_Information provided_:
******************************

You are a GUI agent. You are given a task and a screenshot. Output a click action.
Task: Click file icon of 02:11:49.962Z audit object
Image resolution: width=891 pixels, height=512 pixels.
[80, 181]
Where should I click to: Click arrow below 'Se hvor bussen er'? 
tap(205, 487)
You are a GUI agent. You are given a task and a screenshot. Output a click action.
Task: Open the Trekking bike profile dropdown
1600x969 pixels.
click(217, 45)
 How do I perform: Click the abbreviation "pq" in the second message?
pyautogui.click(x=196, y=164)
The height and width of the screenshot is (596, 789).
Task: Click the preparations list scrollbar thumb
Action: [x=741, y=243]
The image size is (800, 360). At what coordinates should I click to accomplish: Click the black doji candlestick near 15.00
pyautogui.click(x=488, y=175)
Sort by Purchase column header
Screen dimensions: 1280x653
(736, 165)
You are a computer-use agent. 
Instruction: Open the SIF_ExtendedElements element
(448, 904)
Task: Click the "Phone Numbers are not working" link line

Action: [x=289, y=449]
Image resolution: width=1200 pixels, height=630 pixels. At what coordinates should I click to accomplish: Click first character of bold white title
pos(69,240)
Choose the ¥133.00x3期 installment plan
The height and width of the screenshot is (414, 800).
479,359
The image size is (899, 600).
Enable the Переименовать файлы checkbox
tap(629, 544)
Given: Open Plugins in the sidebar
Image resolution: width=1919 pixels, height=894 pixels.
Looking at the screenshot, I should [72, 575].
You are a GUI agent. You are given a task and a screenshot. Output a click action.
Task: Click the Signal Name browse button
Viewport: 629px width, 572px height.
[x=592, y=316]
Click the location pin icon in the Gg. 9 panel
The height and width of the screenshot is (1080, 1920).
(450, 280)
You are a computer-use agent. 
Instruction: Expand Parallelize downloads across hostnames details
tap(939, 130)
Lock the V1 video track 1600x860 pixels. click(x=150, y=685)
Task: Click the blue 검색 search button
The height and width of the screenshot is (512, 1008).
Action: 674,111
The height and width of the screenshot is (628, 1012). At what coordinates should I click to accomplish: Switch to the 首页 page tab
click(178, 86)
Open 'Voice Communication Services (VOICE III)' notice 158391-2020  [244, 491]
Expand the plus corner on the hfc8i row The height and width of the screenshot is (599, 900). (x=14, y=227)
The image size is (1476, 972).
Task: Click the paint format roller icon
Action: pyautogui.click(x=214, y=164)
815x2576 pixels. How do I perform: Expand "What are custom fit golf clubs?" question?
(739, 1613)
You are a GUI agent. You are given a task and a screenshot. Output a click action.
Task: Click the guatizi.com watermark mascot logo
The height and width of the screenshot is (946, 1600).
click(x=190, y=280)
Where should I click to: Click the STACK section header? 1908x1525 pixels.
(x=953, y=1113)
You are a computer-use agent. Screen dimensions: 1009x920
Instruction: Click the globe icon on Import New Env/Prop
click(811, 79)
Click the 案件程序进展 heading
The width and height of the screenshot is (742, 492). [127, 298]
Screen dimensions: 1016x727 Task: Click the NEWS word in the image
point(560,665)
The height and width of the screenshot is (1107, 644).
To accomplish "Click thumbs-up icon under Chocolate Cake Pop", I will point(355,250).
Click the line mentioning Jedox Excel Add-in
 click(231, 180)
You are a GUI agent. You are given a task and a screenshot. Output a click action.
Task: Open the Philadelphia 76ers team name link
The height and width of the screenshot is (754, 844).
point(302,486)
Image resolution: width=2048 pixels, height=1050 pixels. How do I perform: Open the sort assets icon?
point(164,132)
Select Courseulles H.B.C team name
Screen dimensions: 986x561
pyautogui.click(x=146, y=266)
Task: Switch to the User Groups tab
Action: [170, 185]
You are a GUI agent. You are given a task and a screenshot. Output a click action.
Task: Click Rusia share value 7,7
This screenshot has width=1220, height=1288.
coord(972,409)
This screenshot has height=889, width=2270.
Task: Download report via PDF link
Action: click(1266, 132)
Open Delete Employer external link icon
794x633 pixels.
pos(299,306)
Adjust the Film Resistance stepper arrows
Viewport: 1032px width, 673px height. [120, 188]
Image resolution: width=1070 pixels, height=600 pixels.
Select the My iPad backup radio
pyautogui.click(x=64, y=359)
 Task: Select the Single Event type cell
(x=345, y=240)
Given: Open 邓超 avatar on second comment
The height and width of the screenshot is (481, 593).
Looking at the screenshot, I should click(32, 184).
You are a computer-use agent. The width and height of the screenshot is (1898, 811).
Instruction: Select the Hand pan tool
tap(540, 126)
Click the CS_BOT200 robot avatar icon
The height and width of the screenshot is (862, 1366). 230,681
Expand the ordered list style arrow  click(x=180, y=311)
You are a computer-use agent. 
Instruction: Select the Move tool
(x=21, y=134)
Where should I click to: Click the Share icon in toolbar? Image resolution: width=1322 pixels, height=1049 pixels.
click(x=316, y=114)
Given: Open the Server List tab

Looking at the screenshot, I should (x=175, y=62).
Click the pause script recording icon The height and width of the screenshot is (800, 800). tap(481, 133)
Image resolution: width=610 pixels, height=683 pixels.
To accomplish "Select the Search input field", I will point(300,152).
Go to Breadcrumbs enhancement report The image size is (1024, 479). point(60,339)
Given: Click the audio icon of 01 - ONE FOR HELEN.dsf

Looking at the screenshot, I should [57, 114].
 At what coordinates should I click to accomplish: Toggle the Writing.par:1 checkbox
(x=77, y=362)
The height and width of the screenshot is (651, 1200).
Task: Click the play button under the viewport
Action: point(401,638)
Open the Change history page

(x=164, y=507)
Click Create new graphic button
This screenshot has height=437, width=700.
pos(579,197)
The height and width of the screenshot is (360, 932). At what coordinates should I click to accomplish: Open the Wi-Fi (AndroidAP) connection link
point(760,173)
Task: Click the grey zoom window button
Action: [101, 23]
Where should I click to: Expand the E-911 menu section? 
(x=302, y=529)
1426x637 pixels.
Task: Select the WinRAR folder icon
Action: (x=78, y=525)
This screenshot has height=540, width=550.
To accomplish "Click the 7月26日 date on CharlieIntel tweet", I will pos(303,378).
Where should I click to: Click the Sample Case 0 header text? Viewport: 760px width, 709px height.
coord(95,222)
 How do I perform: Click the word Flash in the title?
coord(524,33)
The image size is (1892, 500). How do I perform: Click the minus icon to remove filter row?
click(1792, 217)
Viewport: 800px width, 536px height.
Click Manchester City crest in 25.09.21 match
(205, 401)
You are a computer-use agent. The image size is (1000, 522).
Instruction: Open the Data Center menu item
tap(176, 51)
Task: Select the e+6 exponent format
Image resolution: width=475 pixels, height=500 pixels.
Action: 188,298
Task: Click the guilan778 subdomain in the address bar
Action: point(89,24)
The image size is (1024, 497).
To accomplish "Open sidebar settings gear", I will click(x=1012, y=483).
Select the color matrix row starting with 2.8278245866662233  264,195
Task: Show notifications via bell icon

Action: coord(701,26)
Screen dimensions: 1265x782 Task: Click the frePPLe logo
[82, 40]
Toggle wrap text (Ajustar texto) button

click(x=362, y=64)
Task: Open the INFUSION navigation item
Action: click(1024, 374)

******************************

_What to work on_:
Reproduce all of the records precisely. No word may differ.

_Finished exercise_:
You are a GUI agent. You are given a task and a screenshot. Output a click action.
Task: Click file icon of 02:11:49.962Z audit object
Image resolution: width=891 pixels, height=512 pixels.
[80, 181]
Where should I click to: Click arrow below 'Se hvor bussen er'? 
tap(205, 487)
You are a GUI agent. You are given a task and a screenshot. Output a click action.
Task: Open the Trekking bike profile dropdown
1600x969 pixels.
click(217, 45)
 How do I perform: Click the abbreviation "pq" in the second message?
pyautogui.click(x=196, y=164)
The height and width of the screenshot is (596, 789).
Task: Click the preparations list scrollbar thumb
Action: [x=741, y=243]
The image size is (800, 360). At what coordinates should I click to accomplish: Click the black doji candlestick near 15.00
pyautogui.click(x=488, y=175)
Sort by Purchase column header
Screen dimensions: 1280x653
(736, 165)
You are a computer-use agent. 
Instruction: Open the SIF_ExtendedElements element
(448, 904)
Task: Click the "Phone Numbers are not working" link line

Action: [x=289, y=449]
Image resolution: width=1200 pixels, height=630 pixels. At what coordinates should I click to accomplish: Click first character of bold white title
pos(69,240)
Choose the ¥133.00x3期 installment plan
The height and width of the screenshot is (414, 800).
479,359
The image size is (899, 600).
Enable the Переименовать файлы checkbox
tap(629, 544)
Given: Open Plugins in the sidebar
Image resolution: width=1919 pixels, height=894 pixels.
Looking at the screenshot, I should [72, 575].
You are a GUI agent. You are given a task and a screenshot. Output a click action.
Task: Click the Signal Name browse button
Viewport: 629px width, 572px height.
[x=592, y=316]
Click the location pin icon in the Gg. 9 panel
The height and width of the screenshot is (1080, 1920).
(450, 280)
You are a computer-use agent. 
Instruction: Expand Parallelize downloads across hostnames details
tap(939, 130)
Lock the V1 video track 1600x860 pixels. click(x=150, y=685)
Task: Click the blue 검색 search button
The height and width of the screenshot is (512, 1008).
Action: 674,111
The height and width of the screenshot is (628, 1012). At what coordinates should I click to accomplish: Switch to the 首页 page tab
click(178, 86)
Open 'Voice Communication Services (VOICE III)' notice 158391-2020  [244, 491]
Expand the plus corner on the hfc8i row The height and width of the screenshot is (599, 900). (x=14, y=227)
The image size is (1476, 972).
Task: Click the paint format roller icon
Action: pyautogui.click(x=214, y=164)
815x2576 pixels. How do I perform: Expand "What are custom fit golf clubs?" question?
(739, 1613)
You are a GUI agent. You are given a task and a screenshot. Output a click action.
Task: Click the guatizi.com watermark mascot logo
The height and width of the screenshot is (946, 1600).
click(x=190, y=280)
Where should I click to: Click the STACK section header? 1908x1525 pixels.
(x=953, y=1113)
You are a computer-use agent. Screen dimensions: 1009x920
Instruction: Click the globe icon on Import New Env/Prop
click(811, 79)
Click the 案件程序进展 heading
The width and height of the screenshot is (742, 492). [127, 298]
Screen dimensions: 1016x727 Task: Click the NEWS word in the image
point(560,665)
The height and width of the screenshot is (1107, 644).
To accomplish "Click thumbs-up icon under Chocolate Cake Pop", I will point(355,250).
Click the line mentioning Jedox Excel Add-in
 click(231, 180)
You are a GUI agent. You are given a task and a screenshot. Output a click action.
Task: Open the Philadelphia 76ers team name link
The height and width of the screenshot is (754, 844).
point(302,486)
Image resolution: width=2048 pixels, height=1050 pixels. How do I perform: Open the sort assets icon?
point(164,132)
Select Courseulles H.B.C team name
Screen dimensions: 986x561
pyautogui.click(x=146, y=266)
Task: Switch to the User Groups tab
Action: [170, 185]
You are a GUI agent. You are given a task and a screenshot. Output a click action.
Task: Click Rusia share value 7,7
This screenshot has width=1220, height=1288.
coord(972,409)
This screenshot has height=889, width=2270.
Task: Download report via PDF link
Action: click(1266, 132)
Open Delete Employer external link icon
794x633 pixels.
pos(299,306)
Adjust the Film Resistance stepper arrows
Viewport: 1032px width, 673px height. [120, 188]
Image resolution: width=1070 pixels, height=600 pixels.
Select the My iPad backup radio
pyautogui.click(x=64, y=359)
 Task: Select the Single Event type cell
(x=345, y=240)
Given: Open 邓超 avatar on second comment
The height and width of the screenshot is (481, 593).
Looking at the screenshot, I should click(32, 184).
You are a computer-use agent. The width and height of the screenshot is (1898, 811).
Instruction: Select the Hand pan tool
tap(540, 126)
Click the CS_BOT200 robot avatar icon
The height and width of the screenshot is (862, 1366). 230,681
Expand the ordered list style arrow  click(x=180, y=311)
You are a computer-use agent. 
Instruction: Select the Move tool
(x=21, y=134)
Where should I click to: Click the Share icon in toolbar? Image resolution: width=1322 pixels, height=1049 pixels.
click(x=316, y=114)
Given: Open the Server List tab

Looking at the screenshot, I should (x=175, y=62).
Click the pause script recording icon The height and width of the screenshot is (800, 800). tap(481, 133)
Image resolution: width=610 pixels, height=683 pixels.
To accomplish "Select the Search input field", I will point(300,152).
Go to Breadcrumbs enhancement report The image size is (1024, 479). point(60,339)
Given: Click the audio icon of 01 - ONE FOR HELEN.dsf

Looking at the screenshot, I should [57, 114].
 At what coordinates should I click to accomplish: Toggle the Writing.par:1 checkbox
(x=77, y=362)
The height and width of the screenshot is (651, 1200).
Task: Click the play button under the viewport
Action: point(401,638)
Open the Change history page

(x=164, y=507)
Click Create new graphic button
This screenshot has height=437, width=700.
pos(579,197)
The height and width of the screenshot is (360, 932). At what coordinates should I click to accomplish: Open the Wi-Fi (AndroidAP) connection link
point(760,173)
Task: Click the grey zoom window button
Action: [101, 23]
Where should I click to: Expand the E-911 menu section? 
(x=302, y=529)
1426x637 pixels.
Task: Select the WinRAR folder icon
Action: (x=78, y=525)
This screenshot has height=540, width=550.
To accomplish "Click the 7月26日 date on CharlieIntel tweet", I will pos(303,378).
Where should I click to: Click the Sample Case 0 header text? Viewport: 760px width, 709px height.
coord(95,222)
 How do I perform: Click the word Flash in the title?
coord(524,33)
The image size is (1892, 500). How do I perform: Click the minus icon to remove filter row?
click(1792, 217)
Viewport: 800px width, 536px height.
Click Manchester City crest in 25.09.21 match
(205, 401)
You are a computer-use agent. The image size is (1000, 522).
Instruction: Open the Data Center menu item
tap(176, 51)
Task: Select the e+6 exponent format
Image resolution: width=475 pixels, height=500 pixels.
Action: 188,298
Task: Click the guilan778 subdomain in the address bar
Action: point(89,24)
The image size is (1024, 497).
To accomplish "Open sidebar settings gear", I will click(x=1012, y=483).
Select the color matrix row starting with 2.8278245866662233  264,195
Task: Show notifications via bell icon

Action: coord(701,26)
Screen dimensions: 1265x782 Task: Click the frePPLe logo
[82, 40]
Toggle wrap text (Ajustar texto) button

click(x=362, y=64)
Task: Open the INFUSION navigation item
Action: click(1024, 374)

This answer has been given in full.